Pour Jason Burton, professeur à la Copenhagen Business University et co-auteur de l’article, « les modèles linguistiques ne signifient pas la fin de GitHub ou de Stack Overflow. Mais ils changent déjà la manière dont les gens contribuent et interagissent avec ces plateformes. Si les gens se tournent vers ChatGPT au lieu de rechercher des informations sur les forums publics, nous continuerons probablement à constater une diminution de l’activité sur ces plateformes, car les contributeurs potentiels n’auront plus leur audience.
La programmation n’est qu’une des victimes potentielles de l’IA. Wikipédia et ses rédacteurs deviennent encore de simples critiques si tout est écrit par un robot. Même l’éducation est quelque chose qui devrait être revue, selon López : « Imaginons que, dans le système éducatif actuel, les enseignants et les étudiants s’appuient de plus en plus sur ces technologies ; certains pour concevoir des questions et d’autres pour rechercher les réponses.

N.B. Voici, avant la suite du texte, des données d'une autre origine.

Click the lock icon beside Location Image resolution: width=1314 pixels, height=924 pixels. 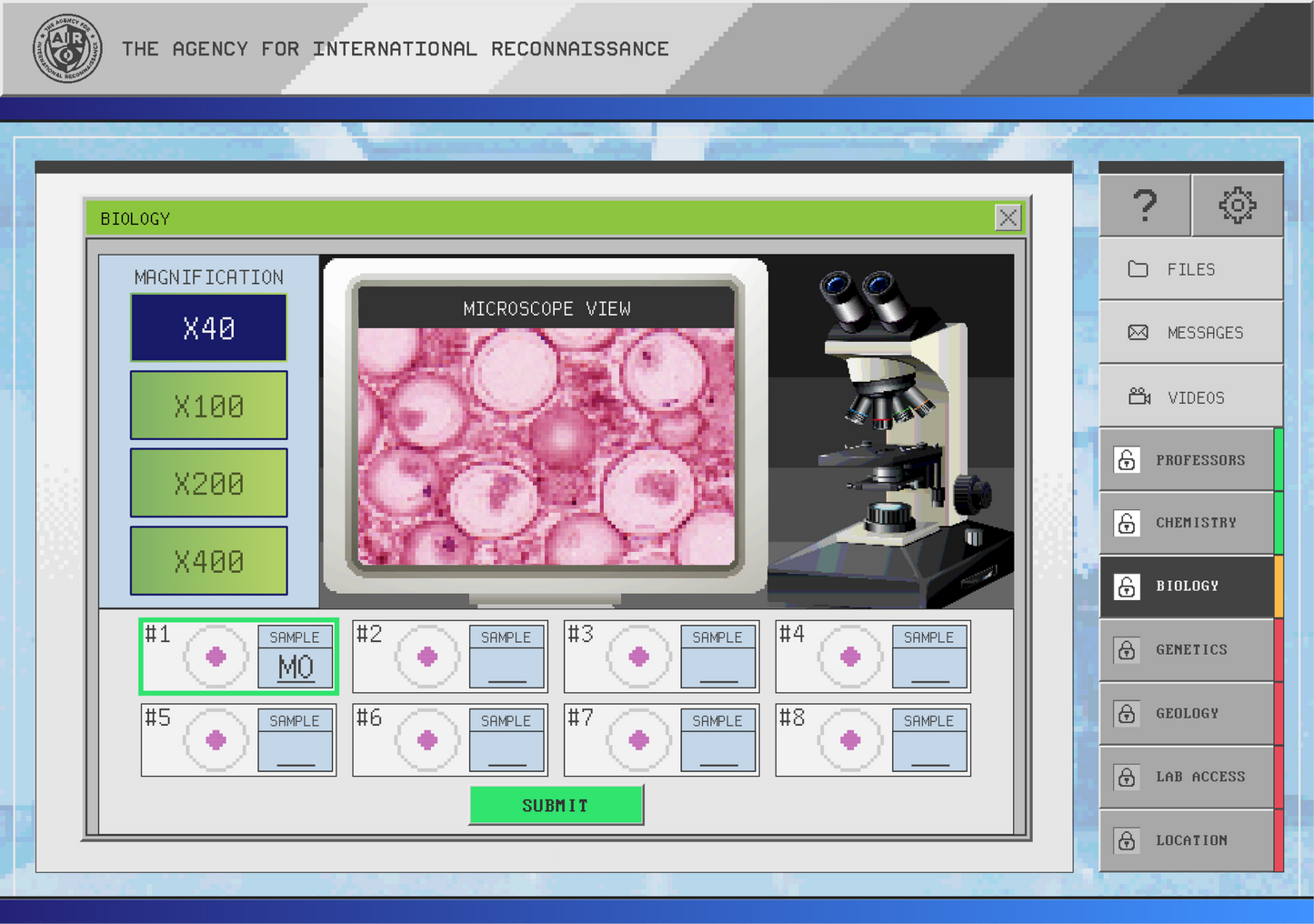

À un moment donné, nous devrons repenser la fonction que devraient avoir ces systèmes et quel serait notre nouveau rôle efficace dans la coexistence avec eux. “Surtout pour que l’éducation ne finisse pas par être composée d’élèves et d’enseignants faisant semblant des deux côtés et jouant, huit heures par jour, une pièce de théâtre.”
Ces modèles linguistiques ne sont pas seulement la promesse de quelque chose de mauvais pour l’intelligence collective. Ils sont également capables de résumer, d’ajouter ou d’arbitrer des processus de délibération collaboratifs complexes. Mais, comme le souligne Burton, la prudence doit être fondamentale dans ces processus pour éviter les coïncidences dans la pensée de groupe : « Même si chaque capacité individuelle est améliorée en utilisant une application comme ChatGPT, cela pourrait toujours conduire à de mauvais résultats au niveau collectif. “Si tout le monde commence à s’appuyer sur la même application, cela pourrait homogénéiser leurs points de vue et amener de nombreuses personnes à commettre les mêmes erreurs et à négliger les mêmes choses, au lieu que chaque personne fasse des erreurs différentes et se corrige mutuellement.” Par conséquent, avec leur étude, ces chercheurs demandent une réflexion et d’éventuelles interventions politiques pour permettre un champ plus diversifié de développeurs de modèles de langage et ainsi éviter un paysage dominé par un modèle unique.